Selected passage>
Evernote As A Neural Prosthetic
from note taking to knowledge building
What I mean by a “neural prosthetic” is a supplemental tool that aids your brain. Over the past year, I’ve found that Evernote fits that description fairly well, and that it aids useful thought in many ways.
The collection of items that passes your attention daily includes: Wikipedia articles, posts on HackerNews or other aggregators, research papers, interesting projects, videos, slide decks, contacts, places, receipts, etc. It’s a staggering amount and variety of information.
You can remember quite a number of items and if you train your memory that number will become significant. Of course, pen-and-paper or plain text digital notebooks are a good way to supplement memory. However in my experience, this isn’t enough. How can you reference ephemeral information (like web pages) in a concrete way? How will you recall a majority of what you learned two months from now? How can you improve the introspection and past-learning of future-you?
For me, this calls for a system that can persist a wide variety of information, that is accessible from every computing device, that has excellent search/tag/categorize functionality, and that I am willing to use everyday. Evernote is one such system.
Here’s an example of my notes about two hours of browsing around I did after work:
Shown above in the main window is a note I created, and alongside is another window I used for searching notes. The note consists of:
- individual activities, prefixed by single character tags. It’s a basic scheme described here:
- inter-note links (in green). These are links to other notes, which will all always exist. I made them using the Evernote Web Clipper.
- plain old hyperlinks (in blue). There are non-essential links to the web, mostly for future research.

Provided material>
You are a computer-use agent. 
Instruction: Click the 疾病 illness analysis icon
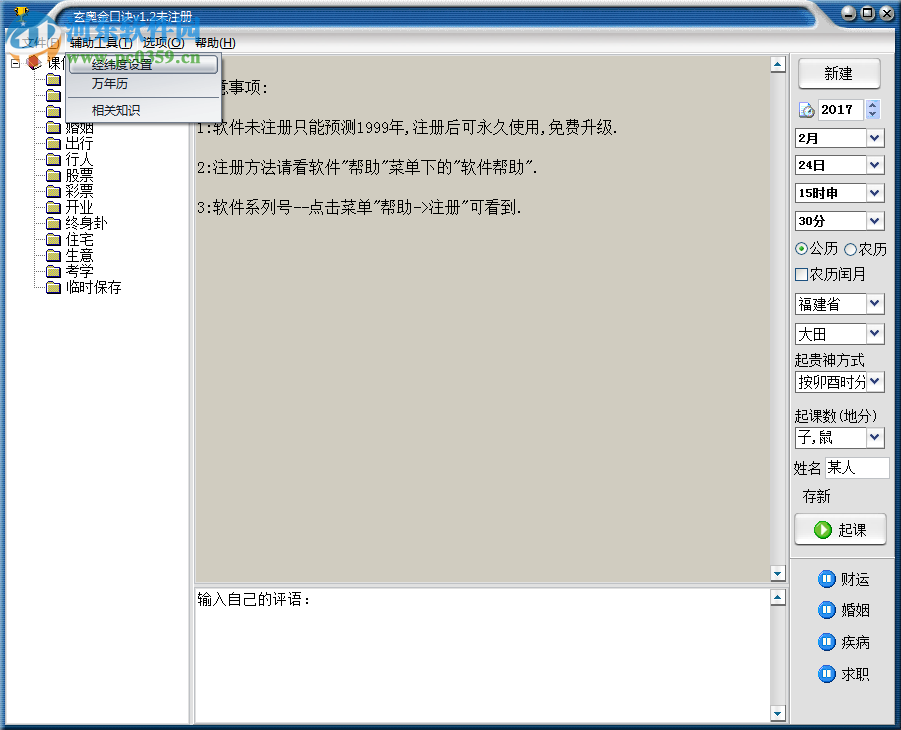(827, 642)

List of tasks>
[a] In the Evernote article, what tool did the writer use to create the inter-note links?
[b] Reproduce the part of the Evernote article starting with "For me, this" and going on through "one such system.".
[c] According to the Evernote article, why does the writer use Evernote instead of relying on memory and simple notebooks?

Outputs for the tasks>
[a] The Evernote Web Clipper.

[b]
For me, this calls for a system that can persist a wide variety of information, that is accessible from every computing device, that has excellent search/tag/categorize functionality, and that I am willing to use everyday. Evernote is one such system.

[c] The writer finds memory and pen-and-paper or plain text notebooks insufficient for the large, varied flow of daily information. That calls for a system that can persist many kinds of information, is accessible from every computing device, has excellent search, tag and categorize functionality, and is one the writer is willing to use every day. Evernote is one such system.